To prove $AE$ bisects $\angle BAC$

Question

In the figure below, given that $DE\:$ bisects $\angle BDF$ and $FE\:$ bisects $\angle DFC$. Prove that $AE\:$ bisects $\angle BAC$.

My try: I dropped perpendiculars from $E$ to $DB$ and $FC$. But could not figure out.

Answer 1

Drop altitudes from E to AB, DF and AC, with respective feet X, Y and Z.

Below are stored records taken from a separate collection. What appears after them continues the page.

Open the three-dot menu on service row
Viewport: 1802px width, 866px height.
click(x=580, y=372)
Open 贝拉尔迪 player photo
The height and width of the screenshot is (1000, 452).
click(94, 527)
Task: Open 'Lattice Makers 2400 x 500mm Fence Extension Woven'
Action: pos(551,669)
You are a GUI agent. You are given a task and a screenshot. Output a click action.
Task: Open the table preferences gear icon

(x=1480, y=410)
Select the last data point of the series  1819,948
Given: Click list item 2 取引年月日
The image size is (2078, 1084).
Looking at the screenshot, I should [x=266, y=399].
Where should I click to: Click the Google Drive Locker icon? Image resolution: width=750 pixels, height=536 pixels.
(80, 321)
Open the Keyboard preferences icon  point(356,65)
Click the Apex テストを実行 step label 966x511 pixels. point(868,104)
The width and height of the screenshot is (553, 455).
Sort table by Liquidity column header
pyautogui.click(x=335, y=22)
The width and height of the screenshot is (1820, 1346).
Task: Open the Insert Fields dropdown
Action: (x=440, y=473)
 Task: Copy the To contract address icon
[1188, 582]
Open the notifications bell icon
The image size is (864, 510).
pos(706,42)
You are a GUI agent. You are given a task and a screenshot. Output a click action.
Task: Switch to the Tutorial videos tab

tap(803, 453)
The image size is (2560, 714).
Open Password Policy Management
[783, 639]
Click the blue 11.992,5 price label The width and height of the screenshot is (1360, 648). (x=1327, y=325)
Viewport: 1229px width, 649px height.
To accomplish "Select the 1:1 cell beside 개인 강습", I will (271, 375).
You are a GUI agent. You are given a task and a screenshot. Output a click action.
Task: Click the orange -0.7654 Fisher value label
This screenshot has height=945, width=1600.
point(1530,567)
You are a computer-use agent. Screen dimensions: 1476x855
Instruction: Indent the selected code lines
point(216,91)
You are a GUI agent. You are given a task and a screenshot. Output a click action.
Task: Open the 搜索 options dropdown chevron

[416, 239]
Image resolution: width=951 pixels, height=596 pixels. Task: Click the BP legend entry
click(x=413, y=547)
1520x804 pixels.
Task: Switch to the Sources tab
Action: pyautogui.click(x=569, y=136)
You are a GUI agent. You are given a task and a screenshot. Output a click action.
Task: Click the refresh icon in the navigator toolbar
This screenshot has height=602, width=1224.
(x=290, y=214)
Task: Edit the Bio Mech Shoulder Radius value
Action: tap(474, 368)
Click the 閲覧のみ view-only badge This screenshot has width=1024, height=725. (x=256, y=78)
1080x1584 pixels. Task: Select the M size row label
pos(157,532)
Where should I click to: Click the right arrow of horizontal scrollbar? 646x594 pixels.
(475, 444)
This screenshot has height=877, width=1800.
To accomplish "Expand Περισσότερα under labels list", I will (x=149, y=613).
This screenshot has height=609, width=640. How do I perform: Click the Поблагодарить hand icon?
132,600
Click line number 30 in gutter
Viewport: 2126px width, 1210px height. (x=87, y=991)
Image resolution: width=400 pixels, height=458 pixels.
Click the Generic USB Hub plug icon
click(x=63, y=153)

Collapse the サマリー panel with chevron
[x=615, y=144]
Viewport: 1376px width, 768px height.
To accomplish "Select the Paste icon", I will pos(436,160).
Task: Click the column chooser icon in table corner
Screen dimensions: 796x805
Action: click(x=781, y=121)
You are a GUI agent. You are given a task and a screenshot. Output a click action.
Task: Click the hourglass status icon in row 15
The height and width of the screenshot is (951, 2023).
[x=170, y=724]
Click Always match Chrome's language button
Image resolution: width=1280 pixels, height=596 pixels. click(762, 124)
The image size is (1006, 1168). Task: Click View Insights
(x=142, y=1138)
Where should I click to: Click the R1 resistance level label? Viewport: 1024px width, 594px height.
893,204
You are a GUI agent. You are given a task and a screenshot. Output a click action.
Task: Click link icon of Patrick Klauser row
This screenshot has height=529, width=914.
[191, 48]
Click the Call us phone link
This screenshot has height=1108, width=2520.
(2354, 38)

The right triangles DXE and DYE are congruent; so are FYE and FZE, Thus, EX = EY = EZ and EXA and EZA are congruent, hence the angle bisector AE.

Answer 2

$E$ is an excentre of $\triangle ADF$ -- it is the centre of a circle tangent to all three sides, as $$\operatorname{dist}(E,\overline{AC})=\operatorname{dist}(E,\overline{DF})=\operatorname{dist}(E,\overline{AB}).$$

So automatically we get that $AE$ bisects $\angle DAF$.

Answer 3

Same answer as the others, but with different words:

The circle with center at $E$ that has $AB$ and $DF$ as tangents (which exists because $DE$ is a bisector) is necessarily the same as the circle that has center at $E$ with $AC$ and $DF$ as tangents.

Thus there is a circle centered at $E$ with both $AB$ and $AC$ as tangents, so $AE$ bisects the angle between those lines.